Tuesday, October 18, 2011

I'm a hypocrite. Buy me a fruity drink.

Not so long ago I made the mistake of waxing rhapsodic about change, and why it's important, and what it supposedly accomplishes.  I mean, I seriously seemed to be saying that changing was a good thing, that it shook you out of your complacency and challenged you to live in the moment and take nothing for granted.  I even derided people for not supporting those who initiated the change in their lives, coddling instead those who had change thrust on them -- and not in a good, alms-type way.

Well, here I go initiating change, and I really, really hate myself right now.
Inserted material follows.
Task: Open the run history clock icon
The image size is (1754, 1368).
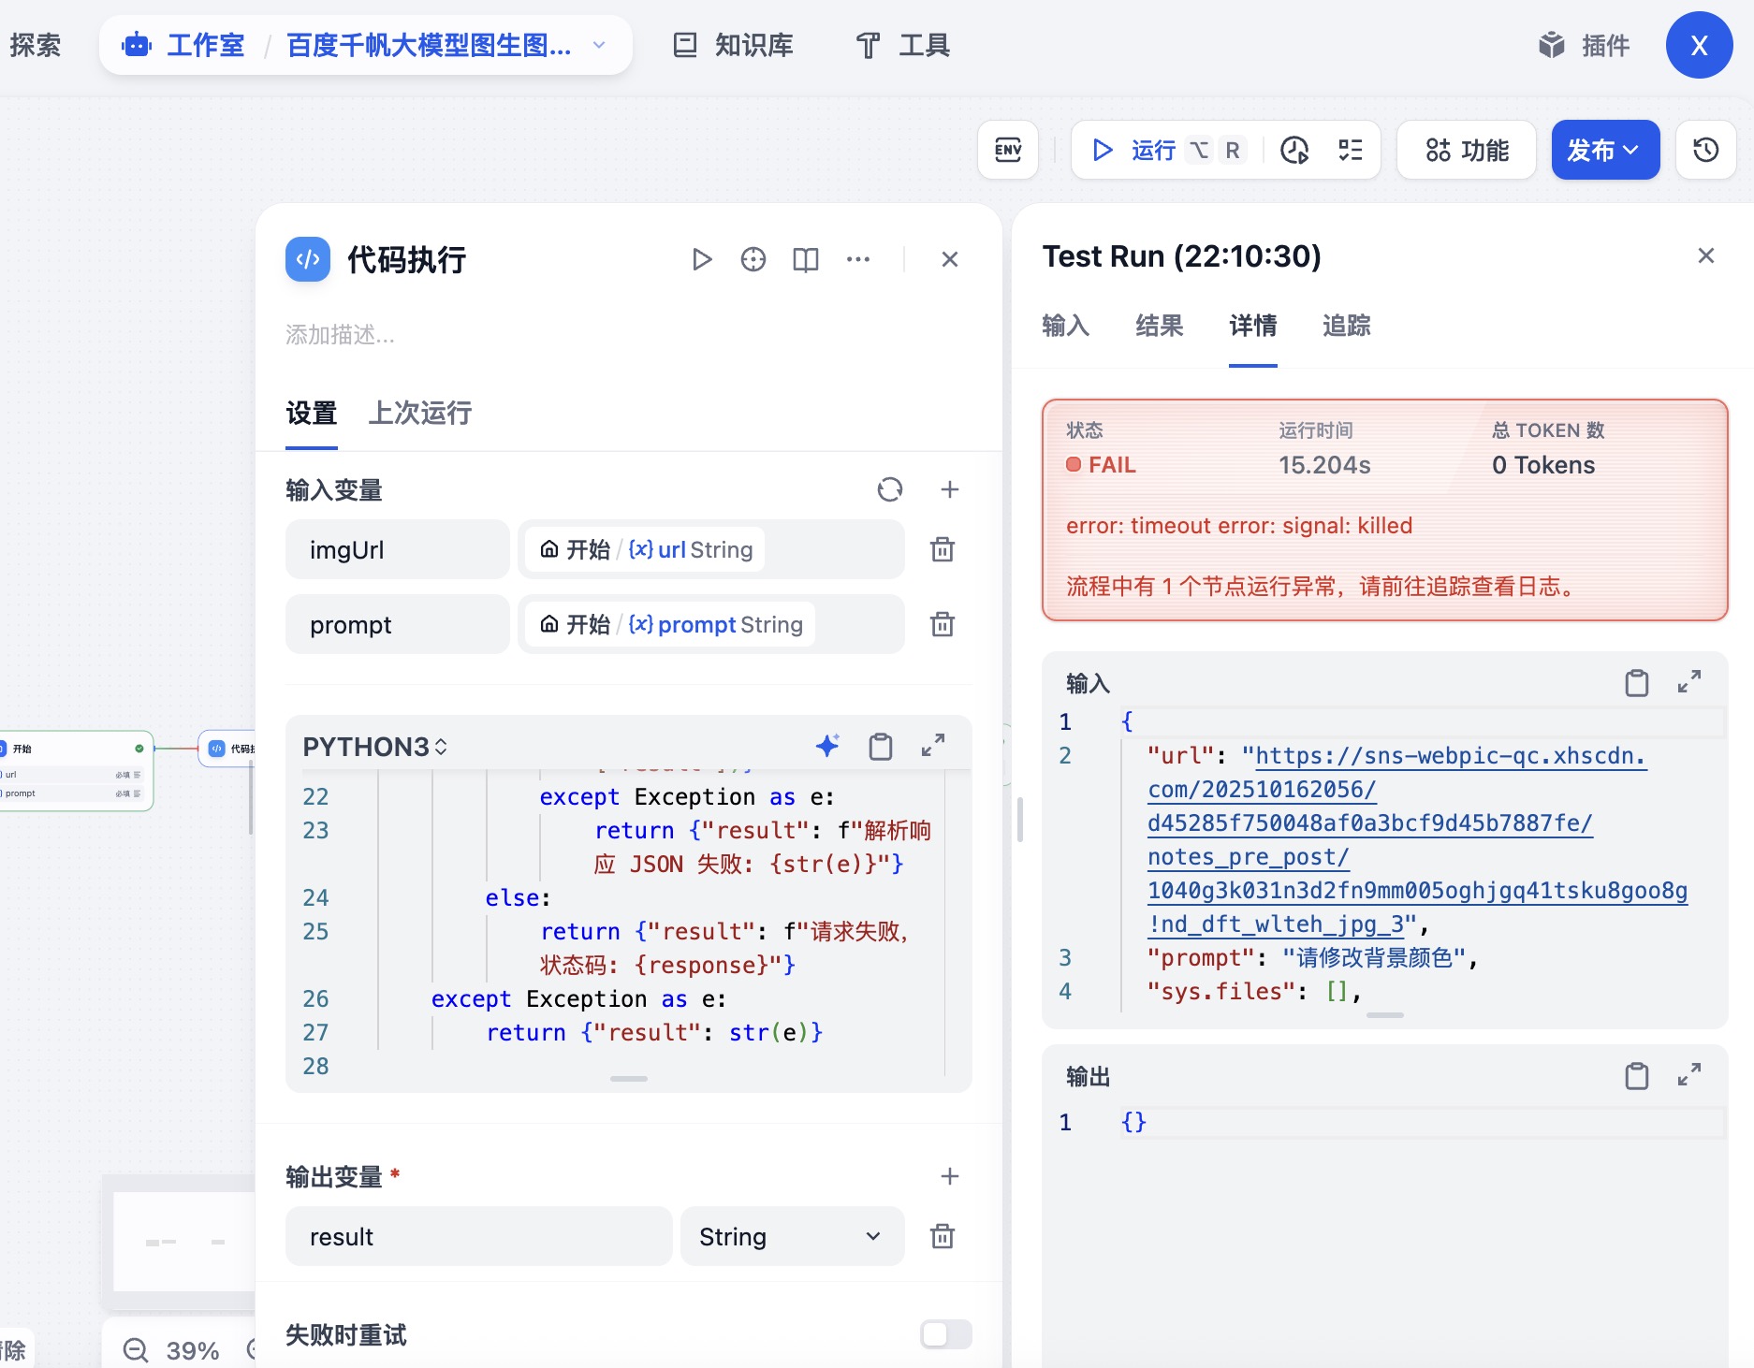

My life is not something anyone would aspire to.  It's not super-exciting; I'm not a part-time skydive instructor or belly dancer or celebrity impersonator.  I don't channel spirits.  I don't even have the thrill of watching pro wrestling on any consistent basis.  (Hell, I'm not even cool enough to say that I've wanted to watch it consistently.)  I'm just a writer who decided to get an administrative job in order to pay the bills and occasionally indulge in my gadget habit.

Oh my word, it's a pizza cutter that looks like a circular saw.  Do you take Visa?


Well, yesterday I found out that my administrative job doesn't want me anymore.  By the end of the month I'm going to be out on my tuckus, another member of the unemployed.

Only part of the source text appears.